> _Source text_:
Document Ocr Agent

Document OCR Agent: OCR and document intelligence tool. Send any PDF, image, or scanned document and receive extracted text, structured entities (dates, amounts, names, addresses, line items), and per-page metadata. Use when an agent needs document ocr agent, google document ai ocr, receipt ocr and text extraction, invoice parsing and field extraction, pdf document text extraction, scanned image ocr, process document, document type through AgentPMT-hosted remote tool calls.

AgentPMT@agentpmt

Install

openclaw skills install @agentpmt/document-ocr-agent

Document OCR Agent

Freshness

Last updated: 2026-06-24.

If the current date is more than 7 days after the last updated date, reinstall this skill from skills.sh or ClawHub before relying on endpoints, schemas, setup steps, or examples.

What This Tool Does

Hire the OCR AI model to extract text, structured entities, and page-level data from scanned documents, receipts, invoices, PDFs, and image. Supports OCR text extraction from photos of receipts, handwritten notes, printed forms, business cards, shipping labels, contracts, and any document type. Identifies structured fields like dates, amounts, addresses, line items, tax totals, vendor names, and more. Accepts input via base64 content, public URL, or AgentPMT file storage ID. Ideal for expense tracking, invoice processing, receipt scanning, document digitization, data entry automation, bookkeeping ingestion, form parsing, and archival workflows.

Product Instructions

Google Document AI OCR

Extract text, entities, and structured data from PDFs, receipts, invoices, and images using Google Document AI. No credentials or project IDs needed -- the tool uses a backend service account automatically.

Overview

This tool processes documents through Google Document AI with specialized processors for different document types. Provide a file via URL, cloud file ID, or base64-encoded content, and receive extracted text, structured entities (dates, amounts, names, line items), and per-page statistics. Multiple images can be batched into a single multi-page document for processing.

Actions

process_document

Extract text and structured data from a document.

> _Challenge_:
Using the Document OCR Agent page, explain in one to three sentences why a caller can use Google Document AI through this tool without providing credentials or project IDs.

> _Data excerpt_:
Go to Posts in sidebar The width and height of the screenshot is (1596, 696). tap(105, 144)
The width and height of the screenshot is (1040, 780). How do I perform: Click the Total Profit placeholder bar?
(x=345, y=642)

> _Answer for the task_:
The tool automatically uses a backend service account, so the caller doesn't need to supply credentials or project IDs.